Editoriale della domenica
L’Editoriale Millecolline
Pubblicato il 09/11/2025
Parlare senza conoscenze
Parlare o scrivere senza avere conoscenze di ciò che si vuole esternare, comunicare, sostenere è, ormai, una regola che si apprende dal proprio lessico familiare.
Le nuove famiglie sono i nipotini sessantottini che, orgogliosamente, per sentito dire, per personali deduzioni tendono a dogmatizzare la propria opinione, che trasformano in proprie convinzioni, cercando di imporle, anche se, in massima parte, sono prive di ogni fondamento di studio, di documentazioni meditate, confrontate, comparate ed infine compendiate in un pensiero combinatorio e dialettico.
Poiché abbiamo canali di semplificazione del sapere e delle conoscenze (da Internet ai dizionari manipolati ed alterati dalle influenze dei poteri politici), anche sui banchi di scuola, di ogni ordine e grado, il comunicare non è frutto di studi ma di formulari che hanno oscurato il glorioso Bignami di antica memoria ma dignitoso salvagente per gli studenti frettolosi e pigri.
I talk show ne sono la prova provante: non si discute per conoscenze, ma si discute per sostenere la vacuità dei contenuti proposti.
Ma quali contenuti? Sono format di intrattenimento, dove oltre ai giornalisti generici si affiancano in qualità di opinionisti cantanti, attori, teatranti, liberi urlatori, tuttologi arcobaleno e gli escort della cultura consumistica.
I pochi esperti vengono ridicolizzati, banalizzati, messi dietro la lavagna della vergogna del “non sapere”.
Uno spettacolo deprimente, insulso, offensivo per chi ha sperato di imparare qualcosa di più. Ma ciò che più colpisce è l’arroganza dell’ignoranza: ricordate il tempo dei dibattiti urlati, dove la ragione delle proprie opinioni passava non sul gradimento ma sulla violenza verbale fino a raggiungere l’offesa personale ed in molti casi l’abbandono dal programma.
Ognuno voleva avere ragione.
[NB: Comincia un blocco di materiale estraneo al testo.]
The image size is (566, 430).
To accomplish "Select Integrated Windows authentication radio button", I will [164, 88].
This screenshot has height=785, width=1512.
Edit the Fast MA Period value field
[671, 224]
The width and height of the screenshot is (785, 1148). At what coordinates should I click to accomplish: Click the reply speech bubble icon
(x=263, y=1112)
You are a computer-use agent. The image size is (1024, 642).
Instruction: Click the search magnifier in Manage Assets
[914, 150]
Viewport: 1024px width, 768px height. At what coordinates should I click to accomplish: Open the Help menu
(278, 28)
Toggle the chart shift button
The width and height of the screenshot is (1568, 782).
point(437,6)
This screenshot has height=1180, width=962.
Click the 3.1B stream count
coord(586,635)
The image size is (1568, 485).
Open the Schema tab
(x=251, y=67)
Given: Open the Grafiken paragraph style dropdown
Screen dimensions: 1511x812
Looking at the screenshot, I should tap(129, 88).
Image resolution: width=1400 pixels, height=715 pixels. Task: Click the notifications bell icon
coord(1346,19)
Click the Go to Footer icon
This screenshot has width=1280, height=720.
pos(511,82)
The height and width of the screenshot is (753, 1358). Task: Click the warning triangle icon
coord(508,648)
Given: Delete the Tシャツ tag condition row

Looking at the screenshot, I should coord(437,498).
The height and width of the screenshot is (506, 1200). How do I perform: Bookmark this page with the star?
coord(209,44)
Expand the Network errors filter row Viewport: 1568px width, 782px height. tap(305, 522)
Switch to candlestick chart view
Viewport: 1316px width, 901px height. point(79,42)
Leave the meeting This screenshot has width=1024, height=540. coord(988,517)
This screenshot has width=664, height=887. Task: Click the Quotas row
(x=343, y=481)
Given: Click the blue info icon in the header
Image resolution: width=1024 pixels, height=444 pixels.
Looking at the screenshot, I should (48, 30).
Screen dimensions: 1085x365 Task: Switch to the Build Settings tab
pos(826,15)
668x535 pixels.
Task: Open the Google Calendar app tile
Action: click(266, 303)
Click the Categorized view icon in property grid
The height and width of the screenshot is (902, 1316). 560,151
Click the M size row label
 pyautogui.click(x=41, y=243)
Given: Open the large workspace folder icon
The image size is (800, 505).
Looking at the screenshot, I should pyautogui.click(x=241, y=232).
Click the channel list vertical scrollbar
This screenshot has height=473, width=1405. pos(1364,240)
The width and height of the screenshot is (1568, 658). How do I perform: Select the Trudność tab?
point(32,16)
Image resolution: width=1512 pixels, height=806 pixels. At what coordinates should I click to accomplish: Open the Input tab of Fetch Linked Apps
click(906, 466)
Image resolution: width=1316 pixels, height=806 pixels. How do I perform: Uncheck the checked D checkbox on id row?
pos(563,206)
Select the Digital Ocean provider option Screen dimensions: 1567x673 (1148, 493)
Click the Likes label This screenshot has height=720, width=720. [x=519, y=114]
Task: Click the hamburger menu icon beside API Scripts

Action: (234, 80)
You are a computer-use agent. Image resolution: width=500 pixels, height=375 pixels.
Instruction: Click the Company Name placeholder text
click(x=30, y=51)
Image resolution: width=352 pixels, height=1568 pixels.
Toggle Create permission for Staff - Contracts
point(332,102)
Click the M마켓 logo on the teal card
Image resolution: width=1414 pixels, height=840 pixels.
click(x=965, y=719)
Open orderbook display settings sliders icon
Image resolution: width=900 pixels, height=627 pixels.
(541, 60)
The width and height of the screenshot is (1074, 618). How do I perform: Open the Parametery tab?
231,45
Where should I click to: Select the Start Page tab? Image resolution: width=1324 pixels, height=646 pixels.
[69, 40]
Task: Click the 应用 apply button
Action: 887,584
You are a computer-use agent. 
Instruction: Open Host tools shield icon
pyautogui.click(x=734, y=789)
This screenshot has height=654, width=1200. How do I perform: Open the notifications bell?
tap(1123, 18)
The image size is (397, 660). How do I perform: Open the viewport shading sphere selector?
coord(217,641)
E’ possibile che 10 invitati (donne e uomini a vario titolo) possano avere tutti ragione? Cosa significa ragionare? A quale cultura si fa riferimento? Che tipo di formazione hanno quelli che
Intervengono? Gli interrogativi sarebbero tantissimi, ma penso che sia utile una semplice risposta che li comprenda tutti: l’affermarsi del pensiero unico ha maturato questi comportamenti e questa sfrontatezza sia verbale che scritta.
I giornalisti ripetono ciò che loro hanno scritto o quello che hanno ricavato dalle varie agenzie, senza entrare nel merito dei problemi utilizzando strumenti critici e metodologici per verificare l’eventuale attendibilità o veridicità.
Pertanto sono dei replicanti, si copiano a vicenda per riempiere le pagine dei quotidiani o di altro strumento informativo.
Gli altri che non sono addetti ai lavori sono solo comparse che leggono le famose “veline” o gli estratti sul proprio cellulare, ma, comunque, tutte fonti prive di professionalità e di garanzie su cui potrebbe essere possibile sostenere, con cognizione di causa, una propria tesi, senza la pretesa di avere ragione.
La ragione ha bisogno di scientificità, di modelli culturali, di conoscenze profonde e non dozzinali, non personali da Manuale delle giovani Marmotte.
E ciò che ha caratterizzato e caratterizza questo pensatoio mediatico si è trasferito nel nostro Parlamento, luogo sacro per eccellenza, luogo distintivo della nostra Repubblica democratica.
Con la seconda Repubblica si è trasformato in una arena di lottatori e non di pensatori, non di esperti nelle singole materie di cui il Parlamento dovrà deliberare. Siamo anche qui nella cultura bassa del copia e incolla, del fare leggi e poi doverle riscrivere, nel dibattere non per capire un problema ma per esprimere rancori ed astiosità personali.
Tutto condito dalla politica, da un linguaggio precotto, orecchiato, ripetitivo, senza significati, solo per osteggiare gli avversari o rincorrere l’umore delle piazze strumentalizzate ed istruite alla sovversione, alla violenza, a tentativi di distruzione di un bene comune quale la democrazia ed il diritto alla conoscenza.